Since you’re dealing with an extremely narrow depth of field, it would be best if you use a tripod. It will help you control your focus better and keep the camera steady.

Photo by Easton Oliver

Always focus on the eyes when taking portraits. It doesn’t matter if the nose or the ears are slightly blurry. As long as the eyes are sharp, your viewers will respond to your portraits better. Since they’re the window to the soul, you'll want your subject's gaze to attract the viewer's attention.  

06. Play around with light and shade

A single light source is all you need to achieve Rembrandt lighting, but you can make it look more authentic with a few simple tweaks to your set-up.

Photo by Christian Holzinger

For instance, you can use a simple reflector as a fill light to illuminate the other side of your subject’s face. Doing so helps recover some of the detail lost in the shadows produced by the key light. Just be careful not to bounce back too much light, otherwise, the triangle on their cheek won't be as noticeable. If the reflection is too bright, move the reflector farther away until you achieve a balanced exposure.

Photo by Albert Dera

If you want to light up your background like Rembrandt’s portraits, you can use a rim light to illuminate your subject from behind. It doesn’t only add dimension to your model, but it also brightens the image overall. If you’re using a window, all you have to do is just let some of the light spill on to the backdrop, and you’re done.

Photo by Mark Skeet

Alternatively, you can also employ artificial lighting as your rim light. If you're already using a studio light as your key light, it's best to use the same type of light source to illuminate the background. Doing so ensures that the color temperature and the intensity of your image stay consistent.

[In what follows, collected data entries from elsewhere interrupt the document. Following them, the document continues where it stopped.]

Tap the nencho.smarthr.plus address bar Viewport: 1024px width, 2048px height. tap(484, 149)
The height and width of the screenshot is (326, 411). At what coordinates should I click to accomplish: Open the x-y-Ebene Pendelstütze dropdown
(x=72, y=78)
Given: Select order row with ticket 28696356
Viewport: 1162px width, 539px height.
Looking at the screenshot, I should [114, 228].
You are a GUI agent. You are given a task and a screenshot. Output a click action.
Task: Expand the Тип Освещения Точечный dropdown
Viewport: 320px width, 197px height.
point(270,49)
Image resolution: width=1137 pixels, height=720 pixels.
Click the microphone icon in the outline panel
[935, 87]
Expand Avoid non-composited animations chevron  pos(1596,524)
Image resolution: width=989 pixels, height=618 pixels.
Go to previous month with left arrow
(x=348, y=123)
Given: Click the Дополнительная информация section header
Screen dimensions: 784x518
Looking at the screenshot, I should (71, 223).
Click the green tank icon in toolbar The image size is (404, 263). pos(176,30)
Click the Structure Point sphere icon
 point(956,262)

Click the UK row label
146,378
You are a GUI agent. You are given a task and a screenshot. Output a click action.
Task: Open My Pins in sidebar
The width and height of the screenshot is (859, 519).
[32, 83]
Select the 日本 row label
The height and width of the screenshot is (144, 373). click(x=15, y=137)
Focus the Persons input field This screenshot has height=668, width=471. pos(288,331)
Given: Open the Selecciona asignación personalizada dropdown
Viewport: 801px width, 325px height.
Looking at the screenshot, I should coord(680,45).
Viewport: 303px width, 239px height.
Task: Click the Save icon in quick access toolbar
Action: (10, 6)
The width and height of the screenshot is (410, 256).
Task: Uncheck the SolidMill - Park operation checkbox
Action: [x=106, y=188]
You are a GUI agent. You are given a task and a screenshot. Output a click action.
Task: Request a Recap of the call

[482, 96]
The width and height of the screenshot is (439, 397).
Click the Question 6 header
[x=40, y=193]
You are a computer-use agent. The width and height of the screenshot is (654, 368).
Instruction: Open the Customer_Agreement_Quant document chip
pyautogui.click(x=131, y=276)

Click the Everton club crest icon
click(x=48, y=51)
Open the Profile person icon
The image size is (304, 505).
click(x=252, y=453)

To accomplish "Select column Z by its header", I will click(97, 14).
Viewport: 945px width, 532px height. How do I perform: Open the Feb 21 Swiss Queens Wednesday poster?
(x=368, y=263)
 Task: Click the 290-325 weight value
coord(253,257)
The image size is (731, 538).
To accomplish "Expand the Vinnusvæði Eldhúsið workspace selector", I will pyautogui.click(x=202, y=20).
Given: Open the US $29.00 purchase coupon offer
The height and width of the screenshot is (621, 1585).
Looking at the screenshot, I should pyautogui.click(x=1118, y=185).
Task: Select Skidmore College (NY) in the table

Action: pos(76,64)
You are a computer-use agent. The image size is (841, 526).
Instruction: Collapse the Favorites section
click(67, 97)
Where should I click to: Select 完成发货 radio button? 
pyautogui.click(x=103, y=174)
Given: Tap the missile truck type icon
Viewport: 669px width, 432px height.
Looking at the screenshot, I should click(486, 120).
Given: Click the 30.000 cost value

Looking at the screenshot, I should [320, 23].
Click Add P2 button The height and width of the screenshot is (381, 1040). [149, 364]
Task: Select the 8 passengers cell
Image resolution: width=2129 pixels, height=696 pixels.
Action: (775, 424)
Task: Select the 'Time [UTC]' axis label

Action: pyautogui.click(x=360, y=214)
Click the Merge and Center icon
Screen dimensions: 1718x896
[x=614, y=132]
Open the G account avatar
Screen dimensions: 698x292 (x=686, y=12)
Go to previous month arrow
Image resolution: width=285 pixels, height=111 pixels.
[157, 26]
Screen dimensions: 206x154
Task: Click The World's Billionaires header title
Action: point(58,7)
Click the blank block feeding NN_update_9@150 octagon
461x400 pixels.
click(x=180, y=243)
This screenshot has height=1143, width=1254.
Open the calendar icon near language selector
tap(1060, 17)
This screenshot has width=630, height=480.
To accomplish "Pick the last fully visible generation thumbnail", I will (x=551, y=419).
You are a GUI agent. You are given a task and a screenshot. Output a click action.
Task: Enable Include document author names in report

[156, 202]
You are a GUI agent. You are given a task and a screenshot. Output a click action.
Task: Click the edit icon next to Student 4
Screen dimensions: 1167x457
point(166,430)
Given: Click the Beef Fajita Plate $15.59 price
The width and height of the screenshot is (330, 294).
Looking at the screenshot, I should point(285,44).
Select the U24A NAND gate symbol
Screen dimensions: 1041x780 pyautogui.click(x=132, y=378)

You can also use a flash unit to light up the background. Just make sure to set the flash’s power to either medium or low, so it doesn’t overpower the key light.

Photo by Zohre Nemati

Considering how consistent and beautiful the lighting in Rembrandt’s paintings is, it’s astonishing to know that everything was achieved using only window lighting. It's an excellent showcase of what you can produce with natural light. The best takeaway from this history lesson is that it’s not important what kind of light source you use in your photography. Ultimately, what matters is how you use it create your own masterpiece.